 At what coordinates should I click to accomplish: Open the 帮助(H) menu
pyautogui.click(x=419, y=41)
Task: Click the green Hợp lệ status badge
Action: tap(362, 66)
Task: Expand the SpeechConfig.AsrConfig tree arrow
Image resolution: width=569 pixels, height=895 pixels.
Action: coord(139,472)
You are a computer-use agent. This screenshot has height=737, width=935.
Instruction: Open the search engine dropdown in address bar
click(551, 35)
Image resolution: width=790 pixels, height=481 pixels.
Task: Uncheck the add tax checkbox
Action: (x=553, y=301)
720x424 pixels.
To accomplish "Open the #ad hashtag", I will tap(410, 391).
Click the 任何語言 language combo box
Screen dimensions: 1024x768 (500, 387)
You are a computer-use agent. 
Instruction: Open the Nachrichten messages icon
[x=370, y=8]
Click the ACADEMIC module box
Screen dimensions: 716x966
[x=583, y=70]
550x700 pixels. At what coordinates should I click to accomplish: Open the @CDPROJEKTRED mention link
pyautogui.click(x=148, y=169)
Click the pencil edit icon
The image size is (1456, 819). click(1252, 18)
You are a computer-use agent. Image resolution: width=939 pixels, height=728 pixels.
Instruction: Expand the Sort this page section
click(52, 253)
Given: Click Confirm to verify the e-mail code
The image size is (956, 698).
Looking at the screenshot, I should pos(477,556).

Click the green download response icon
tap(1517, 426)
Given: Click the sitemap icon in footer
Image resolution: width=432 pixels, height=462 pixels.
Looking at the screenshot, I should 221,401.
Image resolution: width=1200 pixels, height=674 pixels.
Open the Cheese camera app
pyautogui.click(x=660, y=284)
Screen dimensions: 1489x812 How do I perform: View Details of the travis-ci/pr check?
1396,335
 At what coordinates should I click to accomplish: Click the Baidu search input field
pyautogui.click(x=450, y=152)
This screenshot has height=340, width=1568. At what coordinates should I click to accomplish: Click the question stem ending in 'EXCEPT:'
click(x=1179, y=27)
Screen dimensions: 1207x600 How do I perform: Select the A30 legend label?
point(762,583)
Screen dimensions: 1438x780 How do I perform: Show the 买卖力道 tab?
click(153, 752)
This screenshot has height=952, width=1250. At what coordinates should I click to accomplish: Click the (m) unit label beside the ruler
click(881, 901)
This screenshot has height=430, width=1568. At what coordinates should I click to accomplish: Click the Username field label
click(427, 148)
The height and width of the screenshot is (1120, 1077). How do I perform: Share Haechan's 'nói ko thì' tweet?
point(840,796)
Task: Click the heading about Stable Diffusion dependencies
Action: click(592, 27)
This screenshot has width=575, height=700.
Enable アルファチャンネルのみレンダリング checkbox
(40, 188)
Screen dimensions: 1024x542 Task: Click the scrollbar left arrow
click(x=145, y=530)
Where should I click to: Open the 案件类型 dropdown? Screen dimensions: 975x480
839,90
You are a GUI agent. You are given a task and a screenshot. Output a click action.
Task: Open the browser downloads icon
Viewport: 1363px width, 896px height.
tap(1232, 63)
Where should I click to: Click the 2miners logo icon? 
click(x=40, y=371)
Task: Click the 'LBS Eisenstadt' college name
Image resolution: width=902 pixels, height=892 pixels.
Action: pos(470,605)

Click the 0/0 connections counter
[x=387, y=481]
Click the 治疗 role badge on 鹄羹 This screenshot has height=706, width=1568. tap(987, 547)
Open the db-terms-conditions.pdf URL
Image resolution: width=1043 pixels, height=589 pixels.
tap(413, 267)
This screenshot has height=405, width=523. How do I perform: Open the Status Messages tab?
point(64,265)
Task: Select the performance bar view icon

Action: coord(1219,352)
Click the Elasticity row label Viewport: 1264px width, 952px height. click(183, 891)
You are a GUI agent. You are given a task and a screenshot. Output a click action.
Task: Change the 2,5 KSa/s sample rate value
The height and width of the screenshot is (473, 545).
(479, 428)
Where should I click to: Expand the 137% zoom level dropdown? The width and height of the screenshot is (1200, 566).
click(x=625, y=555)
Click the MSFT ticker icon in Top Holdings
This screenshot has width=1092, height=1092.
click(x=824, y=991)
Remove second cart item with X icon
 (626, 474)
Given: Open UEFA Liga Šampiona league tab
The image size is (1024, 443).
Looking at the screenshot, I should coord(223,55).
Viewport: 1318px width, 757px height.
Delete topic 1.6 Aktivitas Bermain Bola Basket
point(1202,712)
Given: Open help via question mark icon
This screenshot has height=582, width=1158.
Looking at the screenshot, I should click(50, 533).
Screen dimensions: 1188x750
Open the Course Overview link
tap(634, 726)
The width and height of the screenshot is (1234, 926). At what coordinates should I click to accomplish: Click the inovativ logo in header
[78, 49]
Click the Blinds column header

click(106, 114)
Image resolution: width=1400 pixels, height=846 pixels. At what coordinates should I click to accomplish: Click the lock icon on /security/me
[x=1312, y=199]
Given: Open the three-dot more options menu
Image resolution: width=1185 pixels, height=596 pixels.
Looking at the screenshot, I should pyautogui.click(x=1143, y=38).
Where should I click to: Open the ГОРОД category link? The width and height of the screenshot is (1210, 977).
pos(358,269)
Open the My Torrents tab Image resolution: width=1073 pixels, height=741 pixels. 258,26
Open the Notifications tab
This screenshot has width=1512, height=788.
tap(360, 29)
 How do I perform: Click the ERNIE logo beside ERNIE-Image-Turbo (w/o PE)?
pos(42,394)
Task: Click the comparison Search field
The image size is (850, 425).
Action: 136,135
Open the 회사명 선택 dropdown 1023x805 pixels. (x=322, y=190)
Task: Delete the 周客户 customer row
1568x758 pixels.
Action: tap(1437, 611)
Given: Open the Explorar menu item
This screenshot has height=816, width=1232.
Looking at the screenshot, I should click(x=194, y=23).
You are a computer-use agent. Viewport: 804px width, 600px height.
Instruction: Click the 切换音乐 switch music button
────────
• PROMPT:
Your answer must be an exact transcription of every record above.

• SOLUTION FOR THIS EXERCISE:
 At what coordinates should I click to accomplish: Open the 帮助(H) menu
pyautogui.click(x=419, y=41)
Task: Click the green Hợp lệ status badge
Action: tap(362, 66)
Task: Expand the SpeechConfig.AsrConfig tree arrow
Image resolution: width=569 pixels, height=895 pixels.
Action: coord(139,472)
You are a computer-use agent. This screenshot has height=737, width=935.
Instruction: Open the search engine dropdown in address bar
click(551, 35)
Image resolution: width=790 pixels, height=481 pixels.
Task: Uncheck the add tax checkbox
Action: (x=553, y=301)
720x424 pixels.
To accomplish "Open the #ad hashtag", I will tap(410, 391).
Click the 任何語言 language combo box
Screen dimensions: 1024x768 (500, 387)
You are a computer-use agent. 
Instruction: Open the Nachrichten messages icon
[x=370, y=8]
Click the ACADEMIC module box
Screen dimensions: 716x966
[x=583, y=70]
550x700 pixels. At what coordinates should I click to accomplish: Open the @CDPROJEKTRED mention link
pyautogui.click(x=148, y=169)
Click the pencil edit icon
The image size is (1456, 819). click(1252, 18)
You are a computer-use agent. Image resolution: width=939 pixels, height=728 pixels.
Instruction: Expand the Sort this page section
click(52, 253)
Given: Click Confirm to verify the e-mail code
The image size is (956, 698).
Looking at the screenshot, I should pos(477,556).

Click the green download response icon
tap(1517, 426)
Given: Click the sitemap icon in footer
Image resolution: width=432 pixels, height=462 pixels.
Looking at the screenshot, I should 221,401.
Image resolution: width=1200 pixels, height=674 pixels.
Open the Cheese camera app
pyautogui.click(x=660, y=284)
Screen dimensions: 1489x812 How do I perform: View Details of the travis-ci/pr check?
1396,335
 At what coordinates should I click to accomplish: Click the Baidu search input field
pyautogui.click(x=450, y=152)
This screenshot has height=340, width=1568. At what coordinates should I click to accomplish: Click the question stem ending in 'EXCEPT:'
click(x=1179, y=27)
Screen dimensions: 1207x600 How do I perform: Select the A30 legend label?
point(762,583)
Screen dimensions: 1438x780 How do I perform: Show the 买卖力道 tab?
click(153, 752)
This screenshot has height=952, width=1250. At what coordinates should I click to accomplish: Click the (m) unit label beside the ruler
click(881, 901)
This screenshot has height=430, width=1568. At what coordinates should I click to accomplish: Click the Username field label
click(427, 148)
The height and width of the screenshot is (1120, 1077). How do I perform: Share Haechan's 'nói ko thì' tweet?
point(840,796)
Task: Click the heading about Stable Diffusion dependencies
Action: click(592, 27)
This screenshot has width=575, height=700.
Enable アルファチャンネルのみレンダリング checkbox
(40, 188)
Screen dimensions: 1024x542 Task: Click the scrollbar left arrow
click(x=145, y=530)
Where should I click to: Open the 案件类型 dropdown? Screen dimensions: 975x480
839,90
You are a GUI agent. You are given a task and a screenshot. Output a click action.
Task: Open the browser downloads icon
Viewport: 1363px width, 896px height.
tap(1232, 63)
Where should I click to: Click the 2miners logo icon? 
click(x=40, y=371)
Task: Click the 'LBS Eisenstadt' college name
Image resolution: width=902 pixels, height=892 pixels.
Action: pos(470,605)

Click the 0/0 connections counter
[x=387, y=481]
Click the 治疗 role badge on 鹄羹 This screenshot has height=706, width=1568. tap(987, 547)
Open the db-terms-conditions.pdf URL
Image resolution: width=1043 pixels, height=589 pixels.
tap(413, 267)
This screenshot has height=405, width=523. How do I perform: Open the Status Messages tab?
point(64,265)
Task: Select the performance bar view icon

Action: coord(1219,352)
Click the Elasticity row label Viewport: 1264px width, 952px height. click(183, 891)
You are a GUI agent. You are given a task and a screenshot. Output a click action.
Task: Change the 2,5 KSa/s sample rate value
The height and width of the screenshot is (473, 545).
(479, 428)
Where should I click to: Expand the 137% zoom level dropdown? The width and height of the screenshot is (1200, 566).
click(x=625, y=555)
Click the MSFT ticker icon in Top Holdings
This screenshot has width=1092, height=1092.
click(x=824, y=991)
Remove second cart item with X icon
 (626, 474)
Given: Open UEFA Liga Šampiona league tab
The image size is (1024, 443).
Looking at the screenshot, I should coord(223,55).
Viewport: 1318px width, 757px height.
Delete topic 1.6 Aktivitas Bermain Bola Basket
point(1202,712)
Given: Open help via question mark icon
This screenshot has height=582, width=1158.
Looking at the screenshot, I should click(50, 533).
Screen dimensions: 1188x750
Open the Course Overview link
tap(634, 726)
The width and height of the screenshot is (1234, 926). At what coordinates should I click to accomplish: Click the inovativ logo in header
[78, 49]
Click the Blinds column header

click(106, 114)
Image resolution: width=1400 pixels, height=846 pixels. At what coordinates should I click to accomplish: Click the lock icon on /security/me
[x=1312, y=199]
Given: Open the three-dot more options menu
Image resolution: width=1185 pixels, height=596 pixels.
Looking at the screenshot, I should pyautogui.click(x=1143, y=38).
Where should I click to: Open the ГОРОД category link? The width and height of the screenshot is (1210, 977).
pos(358,269)
Open the My Torrents tab Image resolution: width=1073 pixels, height=741 pixels. 258,26
Open the Notifications tab
This screenshot has width=1512, height=788.
tap(360, 29)
 How do I perform: Click the ERNIE logo beside ERNIE-Image-Turbo (w/o PE)?
pos(42,394)
Task: Click the comparison Search field
The image size is (850, 425).
Action: 136,135
Open the 회사명 선택 dropdown 1023x805 pixels. (x=322, y=190)
Task: Delete the 周客户 customer row
1568x758 pixels.
Action: tap(1437, 611)
Given: Open the Explorar menu item
This screenshot has height=816, width=1232.
Looking at the screenshot, I should click(x=194, y=23).
You are a computer-use agent. Viewport: 804px width, 600px height.
Instruction: Click the 切换音乐 switch music button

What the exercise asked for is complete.